AUFGABENBESCHREIBUNG - Wandle alle Zeilen unten in eine nummerierte Liste um und lass dabei Leerzeilen weg. Die Bilder kommen nicht in die Antwort.

BEREITGESTELLTE DATEN -
====================

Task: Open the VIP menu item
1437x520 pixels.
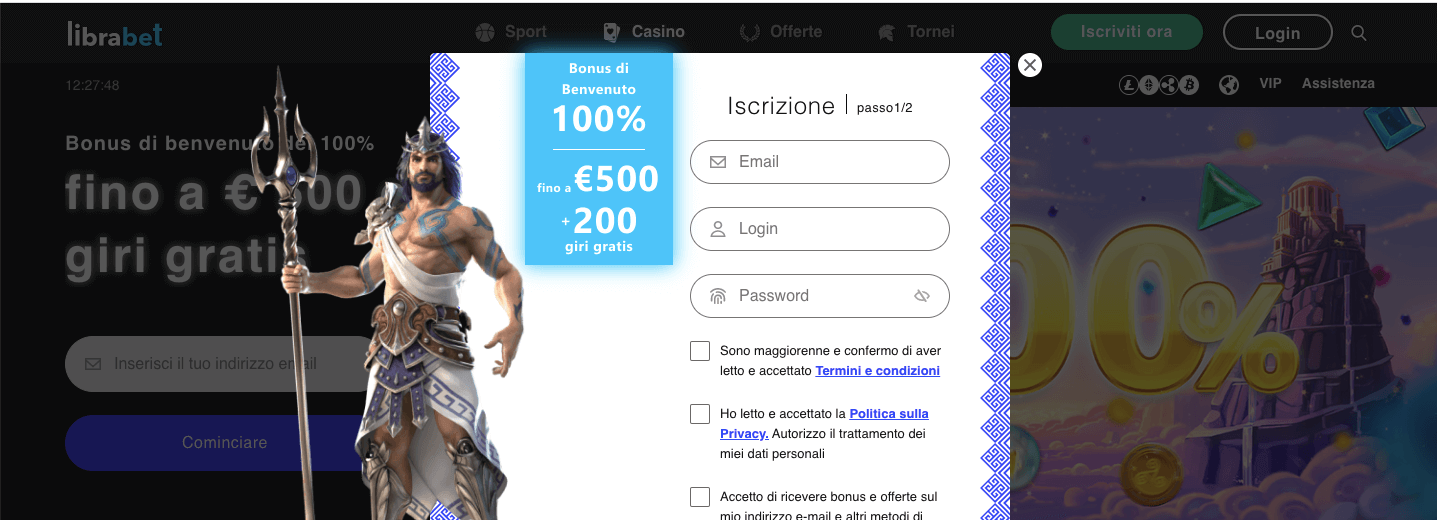Action: pos(1270,84)
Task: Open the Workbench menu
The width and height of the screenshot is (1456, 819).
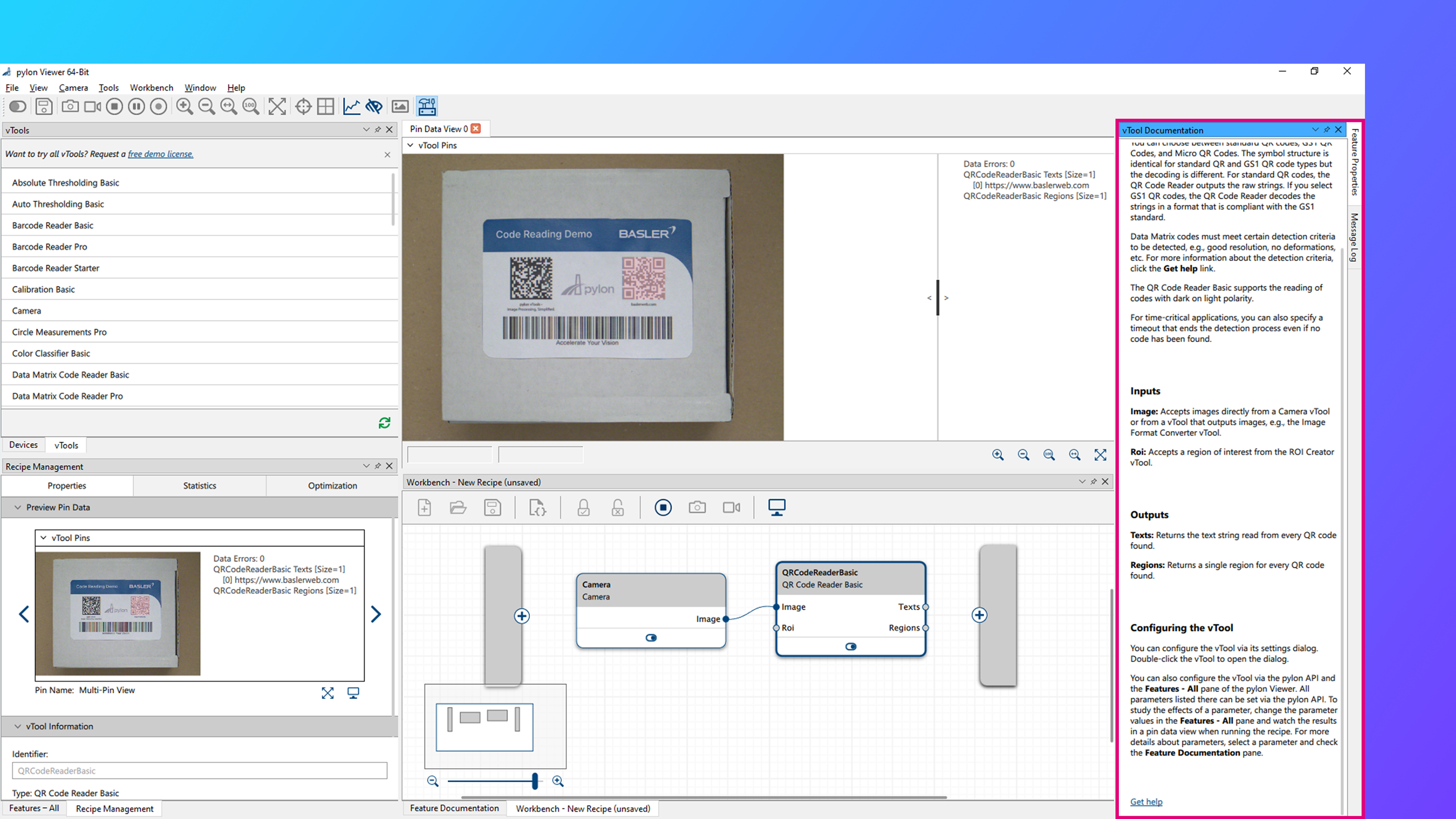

====================

VOLLSTÄNDIGE LÖSUNG -
1. Task: Open the VIP menu item
2. 1437x520 pixels.
3. Action: pos(1270,84)
4. Task: Open the Workbench menu
5. The width and height of the screenshot is (1456, 819).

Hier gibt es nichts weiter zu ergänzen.